Son günlerde Kerkük üzerinden yaşadığımız vakıaları bir önceki yazımızda uluslararası politikalar üzerinden neşretmeye çalışmıştık. Meseleyi Türkiye içerisinden değerlendirmek gerekirse, ilk olarak halk zümresini incelediğimizde açıkçası durumun pekte içler açısı olmadığını görüyoruz. Kerkük üzerine sarf edilen sözler ya içi boş bir teneke gürültüsü, ya da hayal ürünü olmaktan başka bir şey değildir. Öncelikle Ortadoğu’da yaşanılan sinsi ve kirli planı genel olarak idrak-ı terazimizde muhasebesini edip akabinde Kerkük üzerinden oynanan oyunu tespit eder ve çözüm üretiriz. Lakin görülmektedir ki bırakınız Ortadoğu üzerinden kurgulanan planı tespit etmek, kadim ve ebet müddet toprağımız olan Kerkük vilayetimiz için konuşulan sözler kafiyeli zincirlemelerden başka bir şey değildir. Üzülerek belirtmek istiyorum ki Kerkük şiirle kurtarılmayacaktır, acınaklı sözlerle yarası sarılmayacaktır.
Hele ki Kerkük’ün kutlu tarihini ve her daim Türkiye Cumhuriyeti’nin yanında bulunun Türkmenlerin kaderini bilmeyenler çözüm yolu kendilerinden geçiyormuş gibi davranma hadsizliğine kapılmamalıdır. Bugün Ortadoğu’da akabinde Kerkük ve Musul’da oynanan oyunu idrak edebilmek için Kabalayı ve Evanjelizmi çok iyi bilmemiz gerekmektedir. Yaşanılan siyasi gündemler kamera önüne ne kadar bir Kürdistan projesi olarak lanse edilemeye çalışılsa da kamera arkasında dönen oyunun asıl amacı Edom’u fethetmek, vaat edilen topraklara ulaşıp Büyük İsrail Devletini kurmaktır. Bu tamamıyla Siyonist bir aklın emperyal ve kapital hedefleridir. Çünkü gelişen dünyanın hammaddesi olan petrolün ekonomiye, devletlerarası strateji ve güç politikalarına olan yansıması başta Musul olmak üzere birçok Ortadoğu vilayeti üzerinde 19. Yüzyıldan beri bir rekabete uğramıştır.

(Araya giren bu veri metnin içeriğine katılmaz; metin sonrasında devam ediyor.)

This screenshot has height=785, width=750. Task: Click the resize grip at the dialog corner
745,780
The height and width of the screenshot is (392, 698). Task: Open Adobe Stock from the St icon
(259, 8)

İç siyaset açısından Kerkük ve MHP gerçeği…
Halk nezdinde yukarıda belirttiğimiz gibi hal-i pürmelâli ortada olan durum çok şükür ki siyasi açıdan baktığımız zaman umut doludur. MHP Lideri Devlet Bahçeli’nin ilk günden beri çok sıkı bir şekilde ele aldığı Kerkük durumu yüreklerimize su serpmekte, içimizi umutla doldurmaktadır. Geçtiğimiz gün parti grup toplantısında hiç kimsenin beklemediği bir anda ve hiç kimsenin düşünmediği bir şekilde alışıla gelmemiş olarak yaptığı açıklama tabiri caizse vatanperver tüm zümreler tarafından ışıkla karşılanmış Devlet’in varlığı Kerkük’ün ve tüm Türk dünyasının sigortası olmuştur.

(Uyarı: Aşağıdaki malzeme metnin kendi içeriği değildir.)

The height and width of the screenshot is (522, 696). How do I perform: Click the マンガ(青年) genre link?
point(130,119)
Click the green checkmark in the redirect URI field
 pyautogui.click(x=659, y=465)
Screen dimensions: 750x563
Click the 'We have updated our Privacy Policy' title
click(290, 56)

Daha en başında beş bin Ülkücünün Kerkük’ün varlığı hususunda savaşmak için hazır ve nazır olduğunu belirterek tüm siyasi planları bozmuş hatta bahsi geçen açıklama bununla da kalmayarak içimizdeki tüm parazitleri ortaya çıkarmıştır. Pensilvanya’dan diplomalı, kandil sevicileri, sözde çözüm süreci elçilerini yuvalarından çıkararak kimlik kargaşasına sokmuştur. Salı günü parti grup toplantısında sarf ettiği 82 Kerkük ve 83 Musul açıklaması asla basite alınacak bir açıklama değildir. Dikkatinizi çekti mi bilemem. Parti grup toplantılarının yapıldığı Salı gününden bir gün önce, yani Pazartesi günü özel bir televizyon kanalında yayınlanan askeri bir dizinin bölüm senaryosu şuydu: ‘’Türk Silahlı Kuvvetleri Kerkük’te IŞİD ve PKK‘nın işgal etmeye çalıştığı bir köyü kurtarıyor ve akabinde yerli halk eline Türk bayrağını alarak köyün meydanına asmak istiyor. İzin almaya gittikleri komutan ise biz işgalci değiliz diyerek karşılık vermesinin akabinde yerli halkı burası da sizin anlamı taşıyan bir cevap veriyor.’’ Ve ertesi gün Devlet Bahçeli parti grup toplantısında aynen şu sözleri sarf ediyor; ‘’O zaman geldiğinde, şartlar oluştuğunda, tarih coğrafyaya sığmadığında Misak-ı Milli uyanacak, 81 Düzce’den hemen sonra 82 Kerkük, 83 Musul deme hakkının önünde hiçbir güç duramayacaktır!’’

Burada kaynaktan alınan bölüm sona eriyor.